Worst-case and average case analysis are well-known measures for the complexity of an algorithm. Recently smoothed analysis has emerged as another paradigm to explain why some algorithms which are exponential in the worst-case work so well in practice, for instance the simplex algorithm.
My question is - are there any other paradigms to measure the complexity of an algorithm? I'm particularly interested in ones that attempt to explain why some algorithms which have bad worst-case complexity work well in practice.
There are natural variants of worst-case analysis that are also useful. Perhaps the most famous one is parametrized complexity. Here, we consider a "two-dimensional" measure: the usual input length $n$ and some additional non-negative integer $k$, the parameter. Even though an algorithm may run horribly in the worst case (for all values of $n$ and $k$), it could be that all the cases in one's application that needs to be solved, this parameter $k$ happens to be low, so the algorithm runs well on those instances.

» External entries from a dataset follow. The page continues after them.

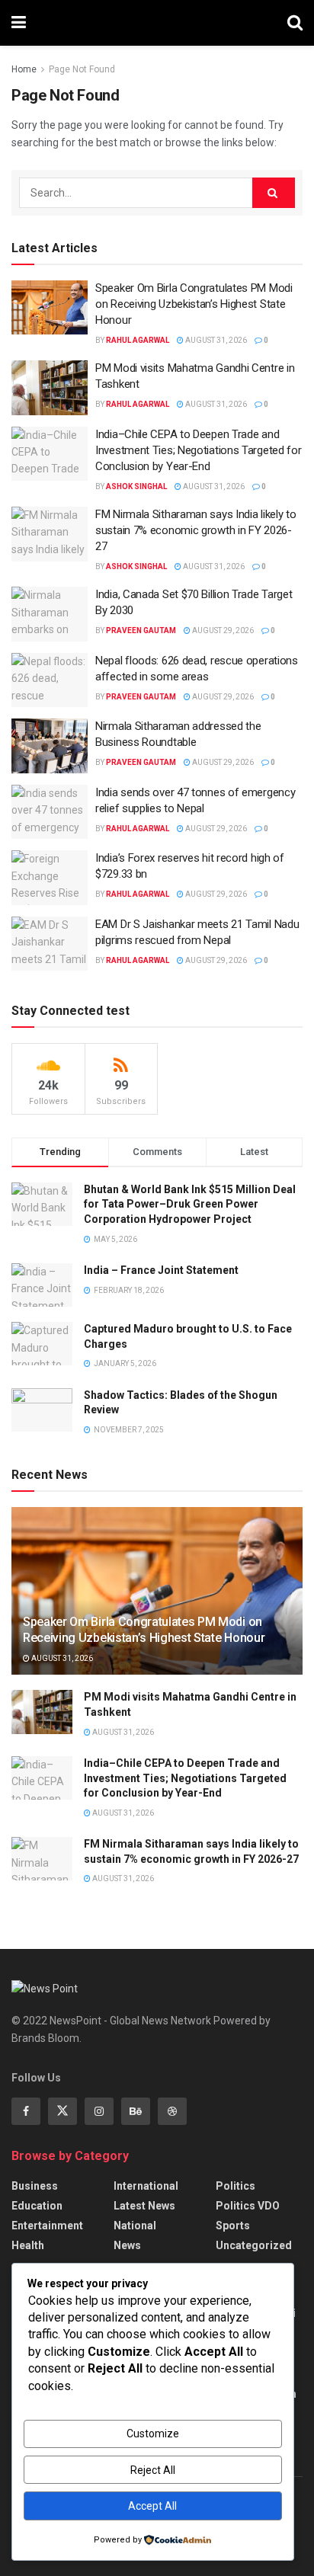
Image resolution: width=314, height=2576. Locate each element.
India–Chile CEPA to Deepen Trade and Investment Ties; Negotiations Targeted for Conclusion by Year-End (198, 450)
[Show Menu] (18, 23)
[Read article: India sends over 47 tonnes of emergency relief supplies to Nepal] (49, 812)
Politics (235, 2186)
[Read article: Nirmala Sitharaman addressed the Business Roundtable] (49, 745)
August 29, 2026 (222, 630)
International (146, 2186)
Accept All (152, 2506)
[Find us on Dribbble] (172, 2111)
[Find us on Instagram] (99, 2111)
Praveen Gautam (141, 630)
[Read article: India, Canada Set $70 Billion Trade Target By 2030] (49, 614)
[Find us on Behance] (135, 2111)
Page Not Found (82, 69)
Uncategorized (254, 2245)
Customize (153, 2433)
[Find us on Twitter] (62, 2111)
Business (34, 2186)
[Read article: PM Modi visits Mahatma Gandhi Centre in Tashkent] (49, 387)
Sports (233, 2225)
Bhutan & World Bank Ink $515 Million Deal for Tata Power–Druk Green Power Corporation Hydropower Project (190, 1204)
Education (36, 2206)
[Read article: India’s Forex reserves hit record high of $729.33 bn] (49, 877)
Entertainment (47, 2225)
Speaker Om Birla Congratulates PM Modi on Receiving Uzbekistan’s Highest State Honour (194, 304)
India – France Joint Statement (161, 1270)
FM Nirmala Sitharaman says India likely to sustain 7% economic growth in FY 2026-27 (195, 530)
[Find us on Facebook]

For example, suppose you want to solve Maximum Independent Set on some class of graphs, and develop an interesting algorithm that is surprisingly fast. Investigating further into the class of graphs themselves, you find that all the graphs you examine just happen to have treewidth at most $10$. Well, Bodlaender (cf. Neidermeier ) showed that when the treewidth is k, Max Independent Set is fixed parameter tractable: it can be solved in $O(2^k (|E|+|V|))$ time. This gives some explanation as to why your algorithm works well.
 R. Niedermeier, Invitation to fixed-parameter algorithms. Oxford Lecture Series in Mathematics and its Applications, Oxford University Press, Oxford, 2006.